→ TEXTO PROPORCIONADO

——

# Crux preciosa



## ceballos

Me gustaría saber si "Crux preciosa" es correcto o sería "crux pretiosa"?
Se refiere a una partitura del compositor Cristóbal de Morales, concretamente a Andreas Christi famulus.
Gracias.


----------



## XiaoRoel

Lo correcto en latín es *crux pretiosa*. La grafía _preciosa_ en latín es un barbarismo debido a la llamada "pronunciación española" del latín, en la que _pretiosa_ se pronuncia [preθiosa] que es igual a la pronunciación del español _preciosa_.


----------



## ceballos

Muchísimas gracias por la respuesta. Y sobre ese mismo tema, ¿se podría decir Crux speciosa?

——

→ DATOS PARA REVISAR
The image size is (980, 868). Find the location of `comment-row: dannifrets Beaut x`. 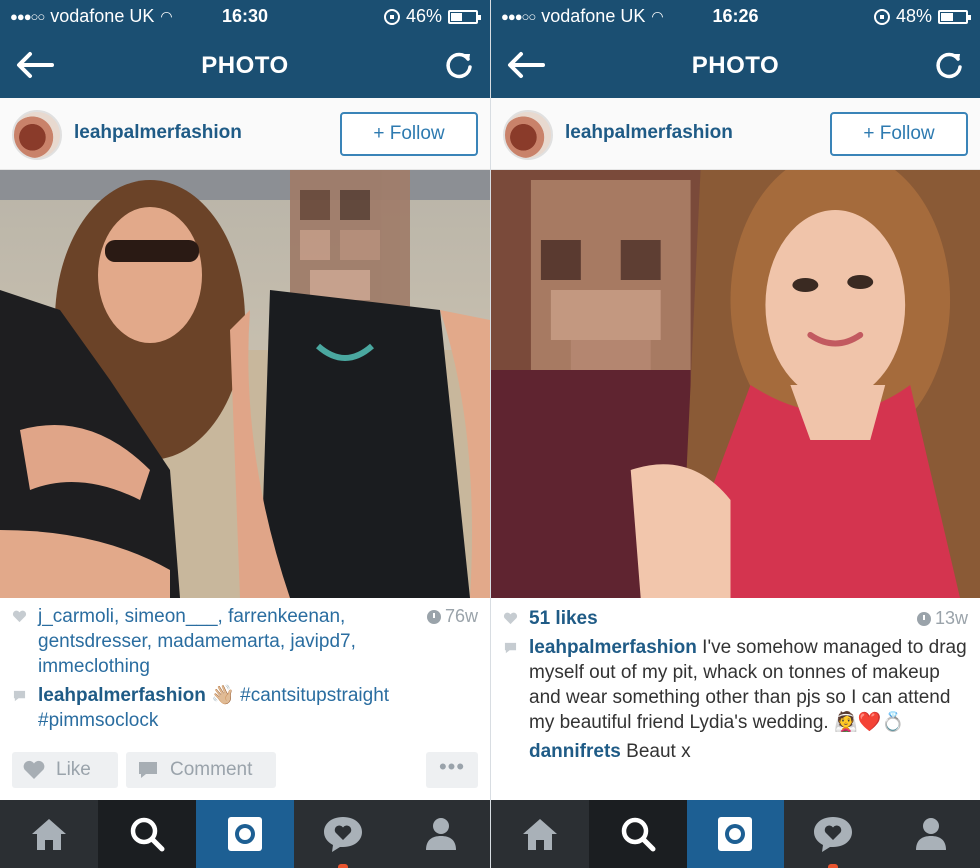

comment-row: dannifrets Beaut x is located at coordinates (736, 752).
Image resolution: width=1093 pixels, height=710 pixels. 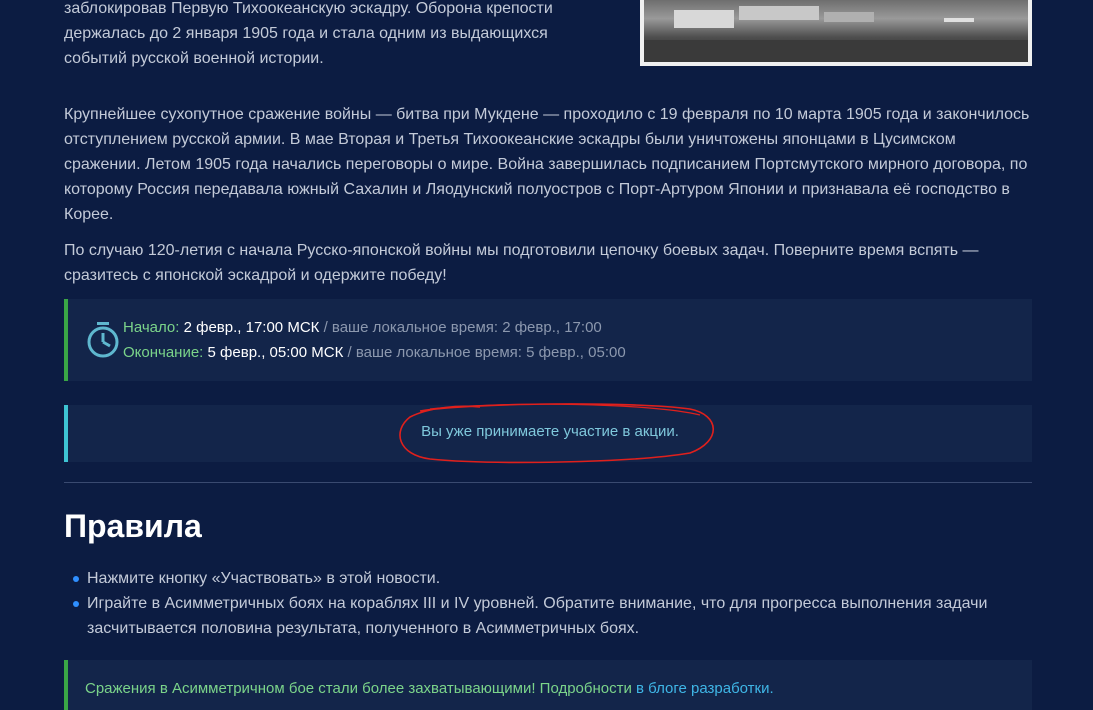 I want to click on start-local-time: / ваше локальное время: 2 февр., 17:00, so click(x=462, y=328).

——

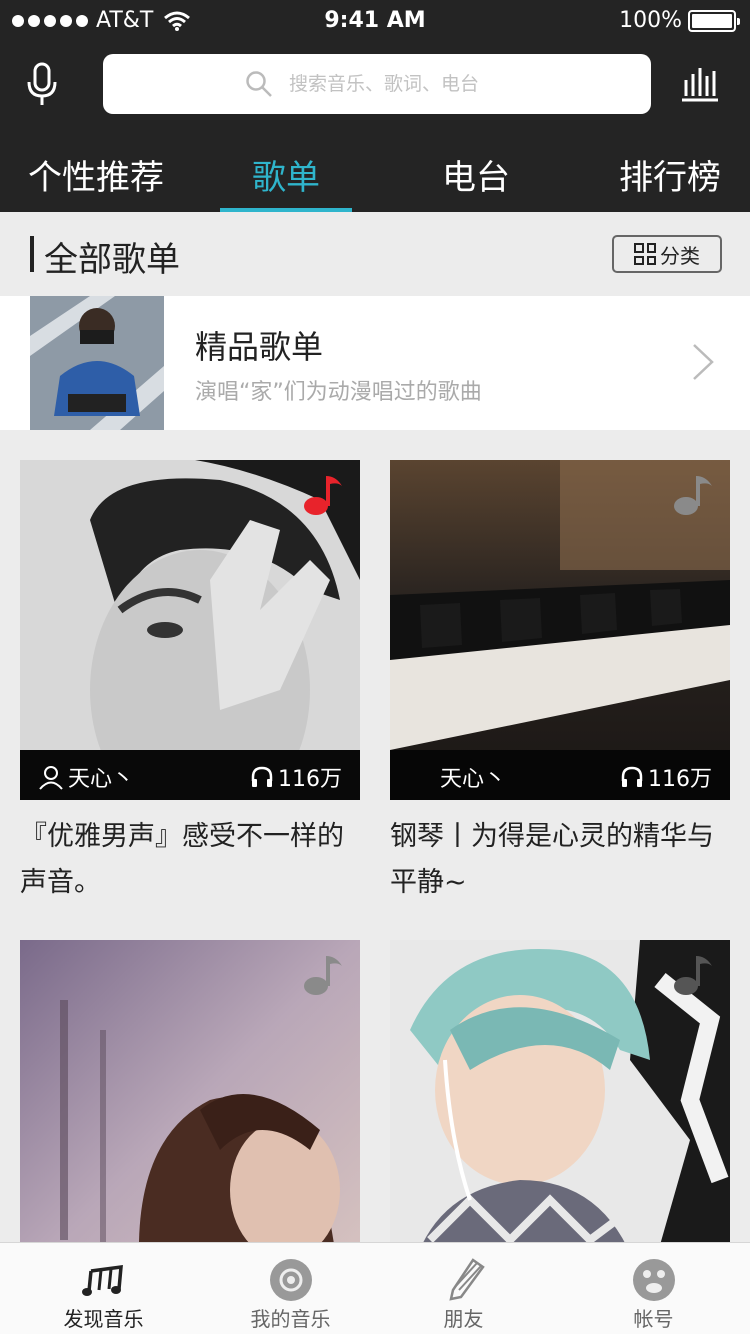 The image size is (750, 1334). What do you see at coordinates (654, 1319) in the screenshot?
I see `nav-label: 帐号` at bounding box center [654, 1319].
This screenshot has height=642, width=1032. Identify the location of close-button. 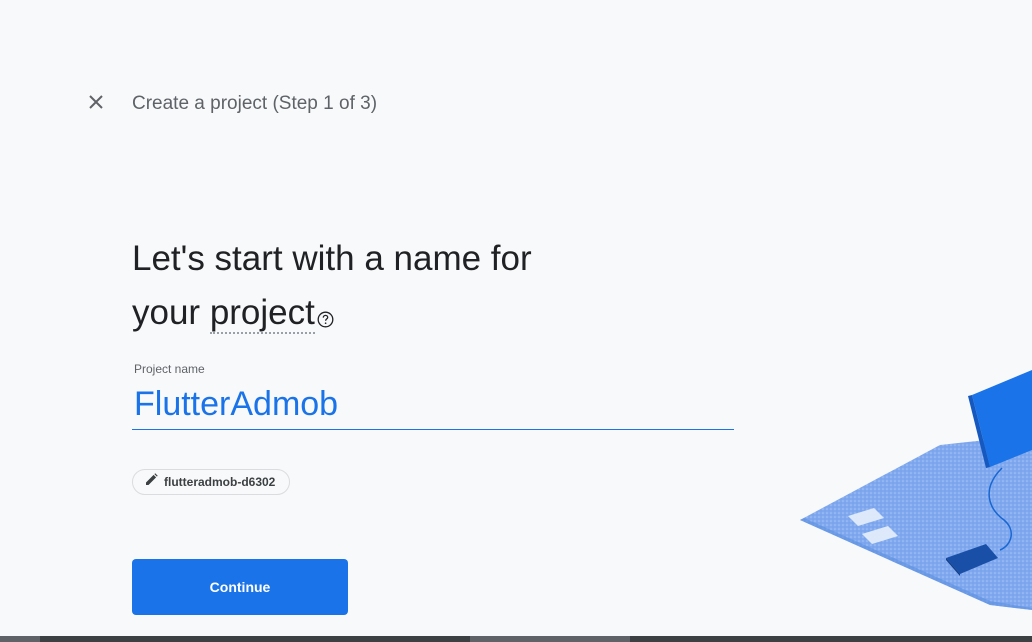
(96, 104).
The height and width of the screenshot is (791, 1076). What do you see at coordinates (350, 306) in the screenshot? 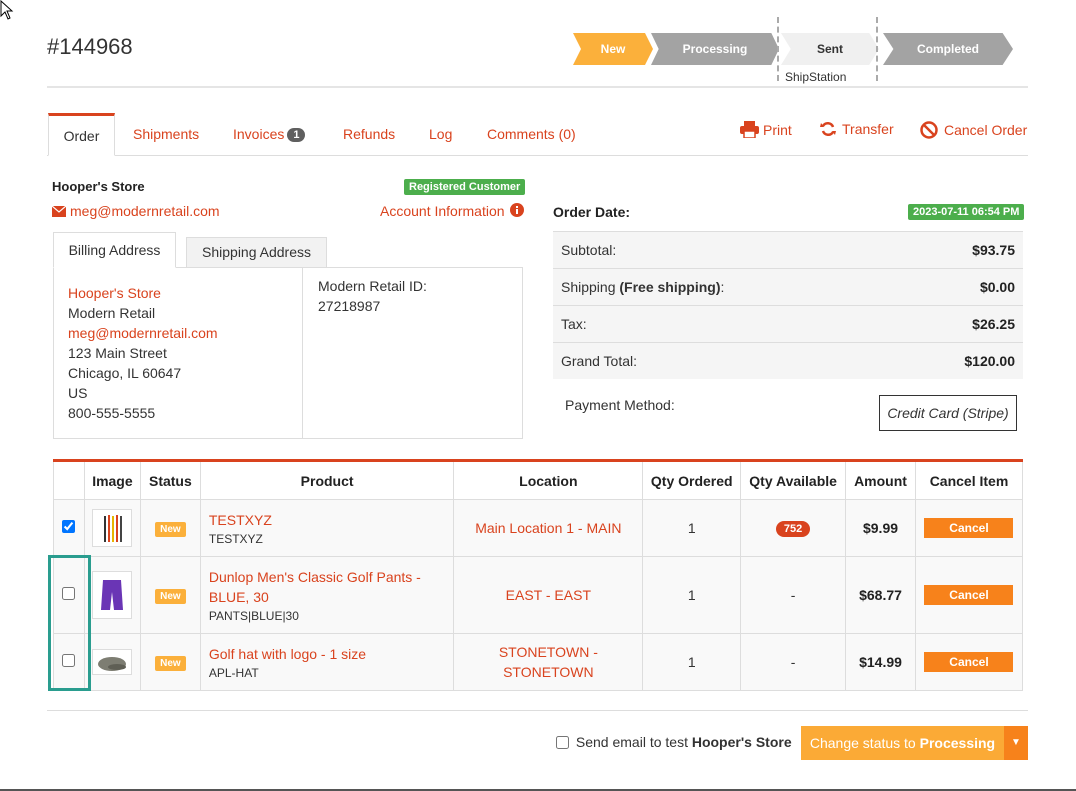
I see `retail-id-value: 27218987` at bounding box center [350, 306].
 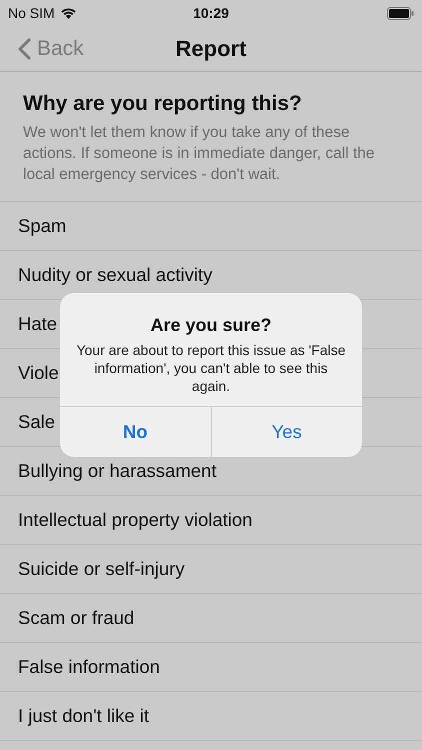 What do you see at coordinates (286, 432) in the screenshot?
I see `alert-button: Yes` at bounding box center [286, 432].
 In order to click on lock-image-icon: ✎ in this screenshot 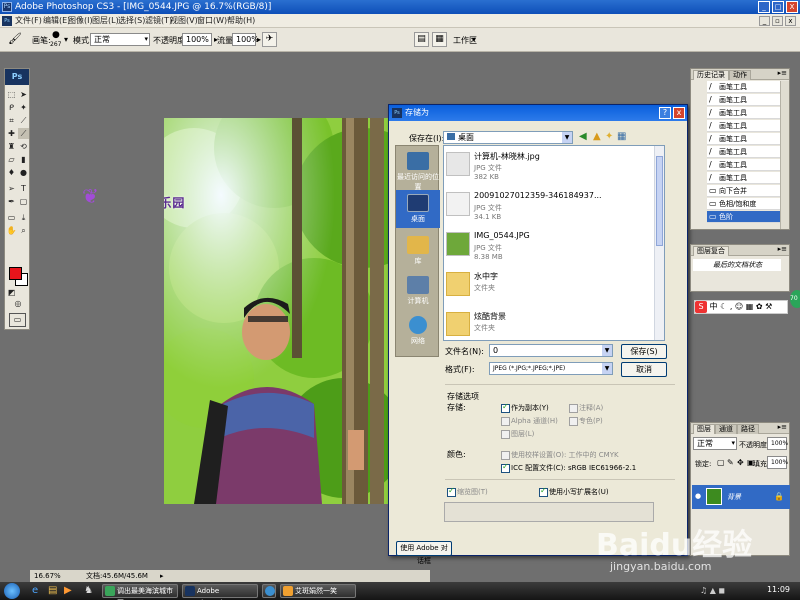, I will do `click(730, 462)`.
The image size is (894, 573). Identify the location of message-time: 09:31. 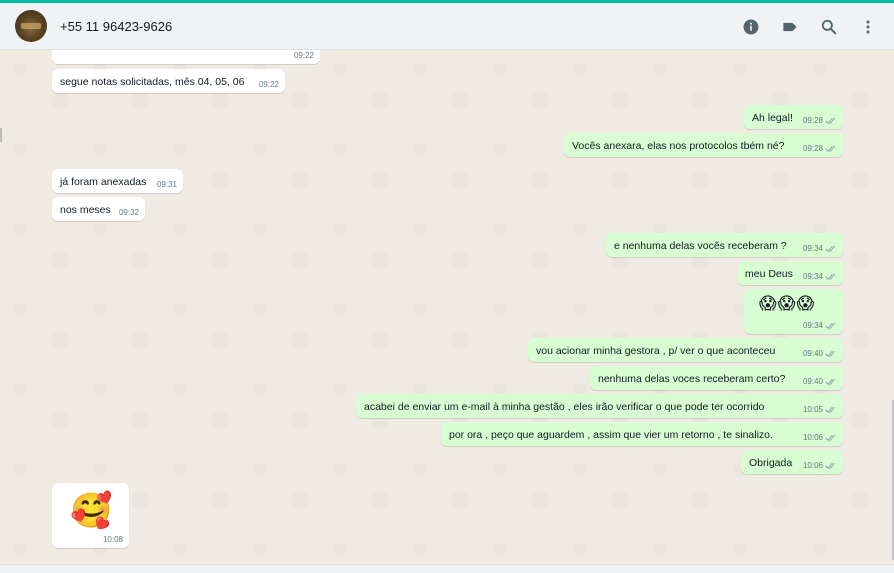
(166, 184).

——

→ TAREA A
Enumera todas las expresiones que aparecen entre comillas en el hilo sobre crux pretiosa.
→ TAREA B
Continúa el hilo sobre la expresión latina crux pretiosa a partir del último mensaje.
Las filas no guardan relación con el texto proporcionado.

→ RESPUESTA A
"Crux preciosa", "crux pretiosa", "pronunciación española"

→ RESPUESTA B
----------



## XiaoRoel

No creo. _Speciosus_ deriva de _species_ que es la belleza exterior, la elegancia, el buen aspecto. _Pretiosus_ deriva de _pretium_ y es lo que tiene valor. La cruz para un cristiano tiene valor porque es el medio que usó Dios para la redención del género humano, pero no se podría decir que la cruz sea algo estético, a no ser que te refieras a alguna obra de arte que represente la cruz, que creo no es el caso.


----------



## ceballos

Desde el primer momento he pensado que era Crux pretiosa pero me encuentro ante una partitura que evidentemente está mal transcrita porque aparecen las dos opciones y las dos mal. Es decir, la letra se repite y todas las veces pone Crux preciosa (que no es latín) y en otro momento dice Crux speciosa. Supongo que está mal en ambos casos y que es pretiosa pero me pregunto si habría una traducción lógica con el segundo caso.
Gracias por adelantado.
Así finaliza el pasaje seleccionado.